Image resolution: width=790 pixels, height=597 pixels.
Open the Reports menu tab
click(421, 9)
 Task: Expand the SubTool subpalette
◆ ◆ ◆ ◆
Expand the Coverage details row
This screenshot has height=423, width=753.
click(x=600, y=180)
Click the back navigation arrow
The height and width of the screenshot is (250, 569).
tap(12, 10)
◆ ◆ ◆ ◆
PROBLEM DESCRIPTION:
Produce a word-for-word copy of everything above from the line holding "Image resolution: width=790" down to the line holding "Task: Expand the SubTool subpalette", with both of those lines kept.

RESPONSE:
Image resolution: width=790 pixels, height=597 pixels.
Open the Reports menu tab
click(421, 9)
 Task: Expand the SubTool subpalette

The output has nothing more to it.